Sep 252012
 

Seems like I received an unexpected promotion today–or at least a hell of a lot more work. Not something I’d planned on, or even seen coming, and we’ll still have to iron out that whole awkward “compensation thing,” but I’ve been asked to handle pretty much all marketing operations for my company. Er, one of my companies. I’m going into a particularly busy patch at the other one, too. And just getting a possible third, that might turn into two separate companies, off the ground. Life’s complicated.

Sadly, that probably means fewer words here on Canootervalve.

I started this blog after a particularly rough experience left me suddenly–breathtakingly–free of work. As all too many of us know, that kind of freedom is a little like being “free of gravity”: liberating for a short period of time, less so as you get closer to the ground. I ended up writing this thing to tell strangers about stuff. Turned out to be stuff some of you cared about, and I’ll forever be extremely grateful for your poor taste in entertainment. It also, directly and indirectly, led to four of the projects I’m working on right now.

So things might get a little sparse, but I’ll keep trying to scribble a few words here and there, and this will still be where I work out the details of Project Danzig and some other new stuff that’s coming up. Daily posts were probably getting a little old for all of us, though, really.
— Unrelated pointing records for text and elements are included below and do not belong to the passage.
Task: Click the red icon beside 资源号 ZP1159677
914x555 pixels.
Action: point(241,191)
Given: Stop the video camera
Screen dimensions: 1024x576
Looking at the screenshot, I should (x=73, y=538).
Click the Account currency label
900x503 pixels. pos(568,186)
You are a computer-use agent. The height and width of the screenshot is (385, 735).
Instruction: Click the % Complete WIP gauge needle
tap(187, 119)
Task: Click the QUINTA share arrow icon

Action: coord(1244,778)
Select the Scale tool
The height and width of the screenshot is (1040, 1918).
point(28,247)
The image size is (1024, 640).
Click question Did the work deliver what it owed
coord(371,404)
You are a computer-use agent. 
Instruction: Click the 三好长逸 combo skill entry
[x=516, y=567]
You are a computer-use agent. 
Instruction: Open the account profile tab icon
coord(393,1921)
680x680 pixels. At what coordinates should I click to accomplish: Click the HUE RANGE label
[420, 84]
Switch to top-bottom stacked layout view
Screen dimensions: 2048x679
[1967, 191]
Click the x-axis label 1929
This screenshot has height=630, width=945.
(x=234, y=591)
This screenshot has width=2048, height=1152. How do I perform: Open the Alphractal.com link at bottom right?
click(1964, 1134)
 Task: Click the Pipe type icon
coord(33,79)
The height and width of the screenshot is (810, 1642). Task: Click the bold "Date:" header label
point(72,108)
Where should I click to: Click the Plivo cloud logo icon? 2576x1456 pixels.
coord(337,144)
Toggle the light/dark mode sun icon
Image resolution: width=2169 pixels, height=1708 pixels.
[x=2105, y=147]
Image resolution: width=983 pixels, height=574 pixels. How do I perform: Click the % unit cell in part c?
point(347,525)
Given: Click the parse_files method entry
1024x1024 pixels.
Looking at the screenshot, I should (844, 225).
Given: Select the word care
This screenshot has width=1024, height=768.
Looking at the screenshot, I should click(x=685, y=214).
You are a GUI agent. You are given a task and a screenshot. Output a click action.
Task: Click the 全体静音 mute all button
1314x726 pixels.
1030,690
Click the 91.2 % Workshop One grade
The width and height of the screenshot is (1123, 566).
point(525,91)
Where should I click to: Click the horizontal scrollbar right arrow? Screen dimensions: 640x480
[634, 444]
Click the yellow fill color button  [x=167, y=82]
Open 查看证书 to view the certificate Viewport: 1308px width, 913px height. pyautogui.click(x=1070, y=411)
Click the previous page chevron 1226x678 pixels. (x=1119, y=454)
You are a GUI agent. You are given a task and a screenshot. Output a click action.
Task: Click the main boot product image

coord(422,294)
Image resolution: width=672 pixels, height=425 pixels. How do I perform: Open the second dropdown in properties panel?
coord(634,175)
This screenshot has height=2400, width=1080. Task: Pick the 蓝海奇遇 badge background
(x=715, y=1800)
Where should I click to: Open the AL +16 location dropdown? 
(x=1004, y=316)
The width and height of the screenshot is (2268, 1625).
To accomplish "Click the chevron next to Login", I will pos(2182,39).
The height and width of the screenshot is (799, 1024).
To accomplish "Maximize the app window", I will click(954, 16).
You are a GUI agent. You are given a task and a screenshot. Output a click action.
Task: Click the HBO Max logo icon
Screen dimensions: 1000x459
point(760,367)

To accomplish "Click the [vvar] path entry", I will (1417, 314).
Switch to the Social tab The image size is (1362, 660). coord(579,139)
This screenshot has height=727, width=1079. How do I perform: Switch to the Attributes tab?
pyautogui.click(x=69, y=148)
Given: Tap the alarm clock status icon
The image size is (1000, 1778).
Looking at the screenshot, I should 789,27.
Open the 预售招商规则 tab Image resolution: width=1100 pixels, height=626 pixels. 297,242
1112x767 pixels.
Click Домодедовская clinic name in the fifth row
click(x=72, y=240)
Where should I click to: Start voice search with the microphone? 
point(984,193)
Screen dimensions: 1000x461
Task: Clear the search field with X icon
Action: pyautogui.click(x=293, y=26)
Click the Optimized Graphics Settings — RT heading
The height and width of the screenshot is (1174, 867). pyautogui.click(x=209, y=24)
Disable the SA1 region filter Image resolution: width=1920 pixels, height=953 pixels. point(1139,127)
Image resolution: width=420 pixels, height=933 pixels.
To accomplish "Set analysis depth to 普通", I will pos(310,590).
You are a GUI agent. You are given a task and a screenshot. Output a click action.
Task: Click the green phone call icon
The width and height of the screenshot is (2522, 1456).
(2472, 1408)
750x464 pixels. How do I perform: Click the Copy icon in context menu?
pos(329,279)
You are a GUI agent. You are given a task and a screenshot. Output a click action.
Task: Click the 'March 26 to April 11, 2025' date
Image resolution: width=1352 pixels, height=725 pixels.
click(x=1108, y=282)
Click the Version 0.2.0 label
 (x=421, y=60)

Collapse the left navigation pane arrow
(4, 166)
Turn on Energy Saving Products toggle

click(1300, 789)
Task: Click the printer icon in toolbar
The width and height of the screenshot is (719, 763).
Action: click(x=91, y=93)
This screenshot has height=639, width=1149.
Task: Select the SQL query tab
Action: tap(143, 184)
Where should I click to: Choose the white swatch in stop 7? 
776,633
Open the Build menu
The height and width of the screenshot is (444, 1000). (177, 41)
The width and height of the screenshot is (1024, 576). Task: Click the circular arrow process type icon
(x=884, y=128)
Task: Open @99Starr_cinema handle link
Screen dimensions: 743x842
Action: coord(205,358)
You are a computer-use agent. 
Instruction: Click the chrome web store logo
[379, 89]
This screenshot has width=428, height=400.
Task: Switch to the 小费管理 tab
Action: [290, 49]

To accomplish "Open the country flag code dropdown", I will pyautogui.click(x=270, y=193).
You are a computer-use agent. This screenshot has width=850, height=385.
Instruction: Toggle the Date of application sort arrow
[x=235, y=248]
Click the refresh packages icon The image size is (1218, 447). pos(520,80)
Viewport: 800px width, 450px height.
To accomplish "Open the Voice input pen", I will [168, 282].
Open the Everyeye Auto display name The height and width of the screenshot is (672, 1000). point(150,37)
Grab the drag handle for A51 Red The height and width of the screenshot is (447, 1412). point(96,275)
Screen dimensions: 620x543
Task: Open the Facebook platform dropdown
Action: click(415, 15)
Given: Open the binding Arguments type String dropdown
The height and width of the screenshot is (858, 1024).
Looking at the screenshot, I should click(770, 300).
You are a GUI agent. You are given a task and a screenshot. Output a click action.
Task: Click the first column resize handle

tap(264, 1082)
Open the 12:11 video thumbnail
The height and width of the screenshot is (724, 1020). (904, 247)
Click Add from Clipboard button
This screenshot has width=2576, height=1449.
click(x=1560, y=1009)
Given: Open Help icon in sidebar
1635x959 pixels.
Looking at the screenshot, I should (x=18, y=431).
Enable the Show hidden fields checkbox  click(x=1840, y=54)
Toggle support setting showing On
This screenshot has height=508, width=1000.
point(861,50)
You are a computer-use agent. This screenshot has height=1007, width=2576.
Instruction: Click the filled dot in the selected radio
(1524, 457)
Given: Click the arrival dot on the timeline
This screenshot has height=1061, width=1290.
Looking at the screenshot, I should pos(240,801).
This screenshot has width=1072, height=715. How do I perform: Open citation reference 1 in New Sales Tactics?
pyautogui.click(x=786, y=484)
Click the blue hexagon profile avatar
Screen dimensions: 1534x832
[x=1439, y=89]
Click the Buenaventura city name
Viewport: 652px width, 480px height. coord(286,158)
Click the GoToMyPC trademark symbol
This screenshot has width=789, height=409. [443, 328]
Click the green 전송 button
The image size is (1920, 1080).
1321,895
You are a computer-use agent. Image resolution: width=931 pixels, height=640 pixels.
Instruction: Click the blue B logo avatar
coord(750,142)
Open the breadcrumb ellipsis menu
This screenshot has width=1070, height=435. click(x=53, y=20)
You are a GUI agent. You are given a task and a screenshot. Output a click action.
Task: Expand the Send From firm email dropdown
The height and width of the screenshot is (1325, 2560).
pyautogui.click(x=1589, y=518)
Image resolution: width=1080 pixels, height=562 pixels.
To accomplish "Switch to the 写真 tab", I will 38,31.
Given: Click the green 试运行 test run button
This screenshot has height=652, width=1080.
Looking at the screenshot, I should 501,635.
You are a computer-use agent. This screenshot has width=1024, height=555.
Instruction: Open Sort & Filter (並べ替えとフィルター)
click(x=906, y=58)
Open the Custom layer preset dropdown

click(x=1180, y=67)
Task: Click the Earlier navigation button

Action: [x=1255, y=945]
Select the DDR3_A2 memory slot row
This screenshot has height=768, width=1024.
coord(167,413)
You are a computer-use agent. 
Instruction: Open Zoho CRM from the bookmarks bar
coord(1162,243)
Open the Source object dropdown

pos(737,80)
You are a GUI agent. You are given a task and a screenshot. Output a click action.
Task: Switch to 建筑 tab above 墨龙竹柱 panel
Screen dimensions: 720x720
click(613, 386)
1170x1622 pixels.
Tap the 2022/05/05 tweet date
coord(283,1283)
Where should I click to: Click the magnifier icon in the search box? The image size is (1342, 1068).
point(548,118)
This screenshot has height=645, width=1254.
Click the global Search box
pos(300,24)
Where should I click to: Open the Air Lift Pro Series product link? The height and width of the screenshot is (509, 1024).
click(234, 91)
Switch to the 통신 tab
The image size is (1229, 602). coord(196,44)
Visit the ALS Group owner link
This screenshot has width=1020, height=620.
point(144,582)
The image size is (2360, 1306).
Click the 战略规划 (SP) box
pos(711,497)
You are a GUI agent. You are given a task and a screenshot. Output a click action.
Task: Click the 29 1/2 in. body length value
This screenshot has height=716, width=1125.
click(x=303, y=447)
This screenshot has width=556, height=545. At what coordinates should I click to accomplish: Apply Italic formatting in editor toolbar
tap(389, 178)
So I threw myself a softball entry for today. After–let’s see–fourteen hours of work, I’m just offering you some photos of the best damn looking bikes at Interbike.

One up top there is a Santa Cruz Tallboy that appeared in the Capo booth (along with a very fine pink Parlee). Not entirely un-Cannondale-like, but special somehow, just the same. It spoke to me. What it said was, “Take my picture,” and then it said, “You’ve somehow disabled auto-focus on your fancy camera app, dumbass,” and then it said all sorts of unsavory things I’d rather not repeat. Still: sharp bike.

Here’s the other best finish in the show.

That’s a BMC Impec. BMC has survived dopers and crappy designs and just keeps powering through any adversity with insanely stunning bikes like this. The finish is a mix of “we took the time to come up with our own distinct carbon fiber weave, bitches” and Lamborghini orange. Works.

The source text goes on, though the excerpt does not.